# MKIV Golf 2.0 to VR6 engine swap



## Dave D (Apr 1, 2010)

OK, before everyone tells me to check the archives for info, I have spent hours looking but have found nothing usable. So what I am asking is : 
Has anyone posted a good step by step thread of swapping out a 2.0 for a 12v VR6 in a MKIV Golf/Jetta??
I am not a noob to swaps and own an Auto shop, so the tech aspect is easy. The info I am really after is for the wiring/ecm/immobilizer part of the swap. What parts are plug and play, and what parts have to be swapped from the original donor? Would it be easier to send the ECM to be flashed to eliminate the Immobilizer?
This are the type of questions I need answered.

And to those who say " just sell the car and buy an original VR6 car", my answer is that they didn't make a VR6 4 door Golf!! I need the 4 door, but don't like the looks of the Jetts!!

Thanks,

Dave D.


----------



## dubbinmk2 (Jan 15, 2008)

what year are the two cars?


----------



## Dave D (Apr 1, 2010)

The vehicle getting the swap is a 2001 Golf, I have not purchased the donor yet. I assume(here we go) that I need to get at least a 2000 to 2001 Jetta glx donor. I want an auto trans. I was planning on looking for a totalled but running car as I probably need too many things to just get them separate from a salvage yard.

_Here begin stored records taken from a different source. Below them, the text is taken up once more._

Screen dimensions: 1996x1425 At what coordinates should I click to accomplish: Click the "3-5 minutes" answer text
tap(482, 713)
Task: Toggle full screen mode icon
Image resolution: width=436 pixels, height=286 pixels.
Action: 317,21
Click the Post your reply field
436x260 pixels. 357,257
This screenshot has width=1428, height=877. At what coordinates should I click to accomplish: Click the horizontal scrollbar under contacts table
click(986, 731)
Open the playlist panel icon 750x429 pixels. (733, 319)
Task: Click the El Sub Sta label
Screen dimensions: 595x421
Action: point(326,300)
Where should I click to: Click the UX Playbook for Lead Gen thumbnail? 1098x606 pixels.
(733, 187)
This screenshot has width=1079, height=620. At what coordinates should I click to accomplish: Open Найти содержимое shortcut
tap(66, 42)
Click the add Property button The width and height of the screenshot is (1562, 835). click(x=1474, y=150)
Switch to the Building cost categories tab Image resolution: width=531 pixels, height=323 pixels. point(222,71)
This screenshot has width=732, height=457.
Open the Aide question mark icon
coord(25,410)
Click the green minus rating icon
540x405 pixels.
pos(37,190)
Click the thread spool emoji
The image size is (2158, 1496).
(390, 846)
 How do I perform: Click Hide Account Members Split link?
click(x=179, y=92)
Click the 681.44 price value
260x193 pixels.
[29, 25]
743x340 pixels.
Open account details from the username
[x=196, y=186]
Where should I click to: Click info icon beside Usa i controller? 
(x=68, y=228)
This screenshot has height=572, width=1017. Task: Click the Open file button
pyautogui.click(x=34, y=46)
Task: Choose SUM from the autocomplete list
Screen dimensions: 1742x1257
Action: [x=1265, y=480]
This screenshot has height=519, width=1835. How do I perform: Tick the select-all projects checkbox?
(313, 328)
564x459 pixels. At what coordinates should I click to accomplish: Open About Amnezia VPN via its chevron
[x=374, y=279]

I was told that roughly the swap involves: The engine and trans themselves(along with needed mounts and plumbing), the ECM and harness( will they plug and play into the 2.0 Golf's main connectors?), the trans controller and harness, and then here's where things get questionable..........
What about the IP cluster and the immobilizer? Do I just swap the IP from the donor or do I use my original cluster and have the immobilizer removed via a reflash?? Is the cluster swapped due to the tach signal??
Then the easy stuff is swapping over the larger brakes/hubs and front springs from the donor. 
I was a GM dealer master tech for 14 years, but this is my first VW swap, so I am just trying to research what others have done right and wrong.


----------



## lowbug2001 (Dec 14, 2009)

well i can tell you about the immobilizer the reason you need to swap the cluster etc is because the cluster the chip in the key and the computer all have to match otherwise immobilzer will be activated easiest and cheapest thing to do is jus to swap the cluster obvisously the computer and take the chip out of the donor car key and swap it into your key and you wont have to worry about it


----------



## Dave D (Apr 1, 2010)

*Key chip?*

Where on/in a key is the immobilizer chip? I'm looking at it and can't visualize what you are referring to. Is it a type or resistor pellet like the General Motors system or is it inside the remote??


----------



## Dave D (Apr 1, 2010)

*So....no one has done a MKIV to MKIV Vr swap??*

I can't believe no one else has stepped up with info ??
Here's what I understand so far, please chime in if you have info to offer:
I have a 2001 MKIV 4 dr Golf, and I just bought a 2001 MKIV VR6 Jetta(totaled). 
The mechanicals are a direct bolt in ( engine mounts, spindles axles,etc...)
The wire harnesses (ECU, trans controller,gas pedal harness) will plug right in to existing plugs.
BUT........Here's where I would like some clarification. Some have said that in a MKIV swap I must use( or this is the easy way out) the IP cluster, IGN key and cyl. My question is, since I have the equipment to do so, can I just reprogram/relearn the immobilizer(IP cluster) to the "new"ECU and retain my original key and IP?? The only physical difference I can see with the cluster is that the "EPC" light is not used (even at the startup bulb check). Is this light bulbe still there and just not activated by the ECU due to the engine not using a drive by wire? If the VR ecu is installed and the Immobilizer adapts cleared (Immo 2) and then the "new" ecu is recognized, is that all that needs to be done?? It would seem that the earlier Immo 2 just needs to see what ECU number is there and should not care if it is a 2.0 or 2.8. 
Does this make sense??


----------



## Mr.JTI (Apr 10, 2012)

*To Dave D*

Hey dave its been nine months since you last posted here but, 
i just wanted to know if you found the answers you were looking for online or just by going ahead and doing it? I have a 2000 gti vr6 that I banged up pretty bad and i bought a 2002 gti 2.0 with the motor blown and am going to do the swap. Ive been trying to find any info online and in forums but as you found out aswell, there is very little info to go by. So my question to you is if you finally went through with the swap what problems did you come by and what bit of advice could you possible pass down to me? 
Anything will help. 
Thanks.


----------



## Mr.JTI (Apr 10, 2012)

*opps*

meant to say a year and nine months. corrected myself cause i know someone else will.


----------



## Dave D (Apr 1, 2010)

I got help from no-one, I guess the swap is too easy for others to provide help

I ended up getting side tracked away from my Golf by other stuff so the swap will have to wait.

Dave.


----------



## antichristonwheels (Jun 14, 2001)

you hack the ECU and remove the immobilizer and its no problem.


----------